Reproduce the entries exactly as they appear below.
====
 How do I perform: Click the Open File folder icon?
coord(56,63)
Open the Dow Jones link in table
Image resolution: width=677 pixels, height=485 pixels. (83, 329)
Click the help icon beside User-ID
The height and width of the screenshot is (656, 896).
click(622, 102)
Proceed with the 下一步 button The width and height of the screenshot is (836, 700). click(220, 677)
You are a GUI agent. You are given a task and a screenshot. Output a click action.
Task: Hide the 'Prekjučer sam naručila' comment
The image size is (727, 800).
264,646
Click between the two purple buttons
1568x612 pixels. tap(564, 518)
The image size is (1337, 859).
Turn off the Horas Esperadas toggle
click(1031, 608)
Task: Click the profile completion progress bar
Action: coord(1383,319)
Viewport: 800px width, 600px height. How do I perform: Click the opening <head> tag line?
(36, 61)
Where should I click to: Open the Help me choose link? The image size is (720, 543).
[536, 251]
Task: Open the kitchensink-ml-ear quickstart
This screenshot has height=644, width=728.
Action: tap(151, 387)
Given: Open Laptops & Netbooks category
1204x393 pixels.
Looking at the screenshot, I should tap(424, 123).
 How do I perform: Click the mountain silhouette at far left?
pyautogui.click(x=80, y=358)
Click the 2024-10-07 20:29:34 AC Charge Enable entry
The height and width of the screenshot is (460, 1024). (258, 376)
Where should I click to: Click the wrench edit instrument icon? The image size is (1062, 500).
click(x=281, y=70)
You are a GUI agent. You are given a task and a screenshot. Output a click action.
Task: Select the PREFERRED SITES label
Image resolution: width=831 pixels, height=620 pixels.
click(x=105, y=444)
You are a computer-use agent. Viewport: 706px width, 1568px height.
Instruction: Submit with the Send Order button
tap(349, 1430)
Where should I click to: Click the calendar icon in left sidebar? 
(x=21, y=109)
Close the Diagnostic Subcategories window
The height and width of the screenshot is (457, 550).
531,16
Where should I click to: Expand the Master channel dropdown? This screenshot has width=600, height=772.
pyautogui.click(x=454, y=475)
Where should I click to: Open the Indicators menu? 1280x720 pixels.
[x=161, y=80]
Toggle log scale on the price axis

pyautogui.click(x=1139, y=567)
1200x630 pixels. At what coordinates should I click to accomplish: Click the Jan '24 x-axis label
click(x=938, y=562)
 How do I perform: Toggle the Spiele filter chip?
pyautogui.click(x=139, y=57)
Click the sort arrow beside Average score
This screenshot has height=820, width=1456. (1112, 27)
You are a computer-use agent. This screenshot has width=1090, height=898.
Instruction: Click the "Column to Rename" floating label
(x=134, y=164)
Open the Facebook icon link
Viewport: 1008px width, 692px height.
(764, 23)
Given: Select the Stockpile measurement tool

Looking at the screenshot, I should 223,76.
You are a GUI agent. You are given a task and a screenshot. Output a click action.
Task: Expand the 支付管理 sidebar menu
====
» **ANSWER BOX**:
 How do I perform: Click the Open File folder icon?
coord(56,63)
Open the Dow Jones link in table
Image resolution: width=677 pixels, height=485 pixels. (83, 329)
Click the help icon beside User-ID
The height and width of the screenshot is (656, 896).
click(622, 102)
Proceed with the 下一步 button The width and height of the screenshot is (836, 700). click(220, 677)
You are a GUI agent. You are given a task and a screenshot. Output a click action.
Task: Hide the 'Prekjučer sam naručila' comment
The image size is (727, 800).
264,646
Click between the two purple buttons
1568x612 pixels. tap(564, 518)
The image size is (1337, 859).
Turn off the Horas Esperadas toggle
click(1031, 608)
Task: Click the profile completion progress bar
Action: coord(1383,319)
Viewport: 800px width, 600px height. How do I perform: Click the opening <head> tag line?
(36, 61)
Where should I click to: Open the Help me choose link? The image size is (720, 543).
[536, 251]
Task: Open the kitchensink-ml-ear quickstart
This screenshot has height=644, width=728.
Action: tap(151, 387)
Given: Open Laptops & Netbooks category
1204x393 pixels.
Looking at the screenshot, I should tap(424, 123).
 How do I perform: Click the mountain silhouette at far left?
pyautogui.click(x=80, y=358)
Click the 2024-10-07 20:29:34 AC Charge Enable entry
The height and width of the screenshot is (460, 1024). (258, 376)
Where should I click to: Click the wrench edit instrument icon? The image size is (1062, 500).
click(x=281, y=70)
You are a GUI agent. You are given a task and a screenshot. Output a click action.
Task: Select the PREFERRED SITES label
Image resolution: width=831 pixels, height=620 pixels.
click(x=105, y=444)
You are a computer-use agent. Viewport: 706px width, 1568px height.
Instruction: Submit with the Send Order button
tap(349, 1430)
Where should I click to: Click the calendar icon in left sidebar? 
(x=21, y=109)
Close the Diagnostic Subcategories window
The height and width of the screenshot is (457, 550).
531,16
Where should I click to: Expand the Master channel dropdown? This screenshot has width=600, height=772.
pyautogui.click(x=454, y=475)
Where should I click to: Open the Indicators menu? 1280x720 pixels.
[x=161, y=80]
Toggle log scale on the price axis

pyautogui.click(x=1139, y=567)
1200x630 pixels. At what coordinates should I click to accomplish: Click the Jan '24 x-axis label
click(x=938, y=562)
 How do I perform: Toggle the Spiele filter chip?
pyautogui.click(x=139, y=57)
Click the sort arrow beside Average score
This screenshot has height=820, width=1456. (1112, 27)
You are a computer-use agent. This screenshot has width=1090, height=898.
Instruction: Click the "Column to Rename" floating label
(x=134, y=164)
Open the Facebook icon link
Viewport: 1008px width, 692px height.
(764, 23)
Given: Select the Stockpile measurement tool

Looking at the screenshot, I should 223,76.
You are a GUI agent. You are given a task and a screenshot. Output a click action.
Task: Expand the 支付管理 sidebar menu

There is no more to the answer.